* **Text segment**:
· · · ·
You can daisy-chain as many units as you want.

You run the PS1 Bass Line-Out to the first one. Then you there is a line out from that that can go to a second, and you can just keep going from there. There probably is a practical limit, but I'm sure you're good for at least 4-6 additional B1s this way.


As to whether or not you need more than one A1 Extended Bass Package, I think this depends on how large your audiences and venues are as well as the kind of music you are playing.

If you've got the cash, just get two and send one back if you find you don't need both. That's probably the fastest way to really know.

But, you can work the other way. Get one (package), and if it's enough - you're done.
Oh dear, I just stumbled across this thread. We are currently working full throttle to get the A1 on the store shelves and the last few weeks in a product development cycle are always a little hectic.

I’m certainly happy to take on all questions and comments so far, but I may have to do it in multiple installs. Feel free to ping me if I’m slacking off (or if I bore everyone out of their mind).

Let’s start with some technical stuff (philosophy will be in the next installment)

1) Crossover
If there is no B1 and nothing connected to the Bass Line Out. The L1 sees frequencies from 110Hz up. Feeding it anything lower, doesn’t make sense, since it couldn’t produce any acoustic output and if would rip the drivers to shreds.

In any other case the L1 sees signals only from 180Hz up. There is no other variation in frequency or gain for the L1 no matter what else happens

2) Bass Line Out and B1 behavior
This is based on the design goal that “You should always sound the same; no matter how much Bass stuff is attached” I can try to explain my view of why this is a good design goal (of which you may disagree) but let’s look at the actual behavior first.
· · · ·
* **Stored data**:
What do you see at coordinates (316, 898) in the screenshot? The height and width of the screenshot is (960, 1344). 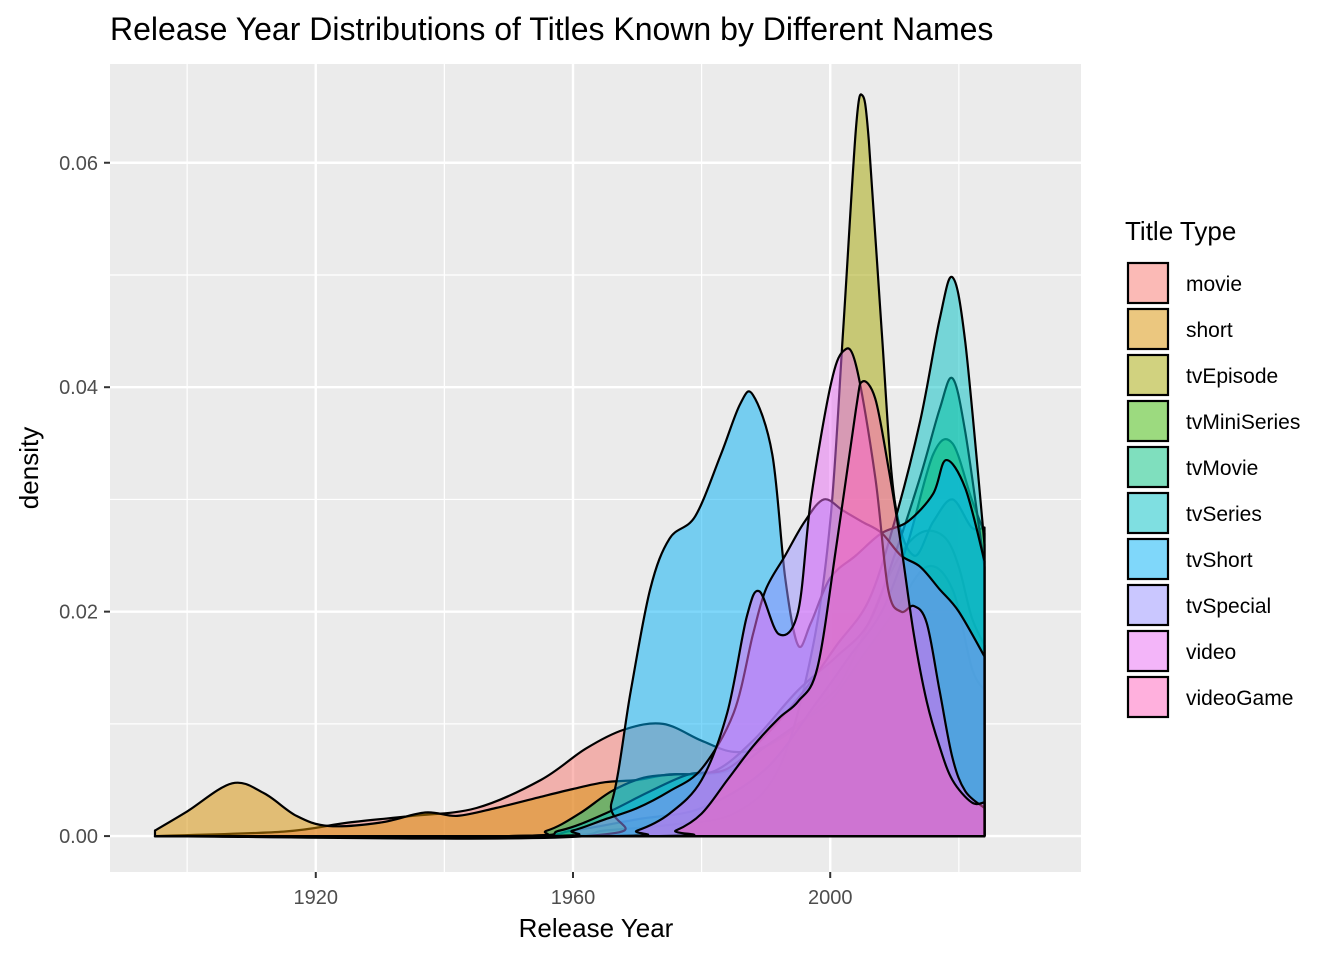 I see `x-tick-label: 1920` at bounding box center [316, 898].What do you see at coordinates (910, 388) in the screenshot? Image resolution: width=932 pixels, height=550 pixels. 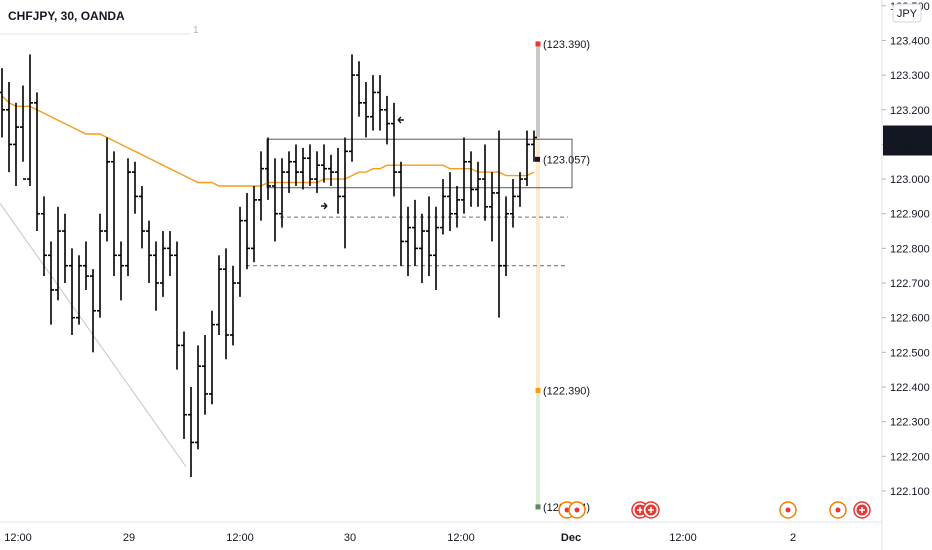 I see `price-tick-label: 122.400` at bounding box center [910, 388].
· · · ·
* **Exercise**: Resume the forum discussion of the L1 system's bass units and crossover behavior, continuing directly after its final sentence.

* **Response to this task**:
Without Bass Line out
1xB1: 40Hz-180Hz, B1 specific EQ, some nominal gain that we call 0dB
2xB1: 40Hz-180Hz, B1 specific EQ, -6dB as compared to nominal

With Bass Line Out
0xB1: 40-180 Hz, flat, roughly the same gain as 2 B1
1xB1: 40Hz-180Hz, B1 specific EQ, -6dB as compared to nominal
2xB1: 40Hz-180Hz, B1 specific EQ, -12dB as compared to nominal

What this complex behavior does is the following. No matter if you attach 1, 2, or 4 B1s, you will get pretty much the same balance between all combined B1s and the L1s. It’s a little off for 3, 5, 6, 7 & 8 B1s, but still reasonably close.

3) Frequency content of an acoustic guitar
Oldghm, you did some really interesting experiments there. However, you have to be really careful when using an RTA. You can feed these things a pure sine wave at 80 Hz and by turning it up make the 63 Hz and even the 40Hz LED light up. They will be lower than the 80 Hz LED, but still come on. That does NOT mean, that the sine wave contains any other frequency than 80 Hz (it certainly doesn’t). It only means that the RTA has a pretty limited frequency resolution. The 63 Hz LED will respond best to 63 Hz signal but it’s in no way “blind” to 80 Hz signal.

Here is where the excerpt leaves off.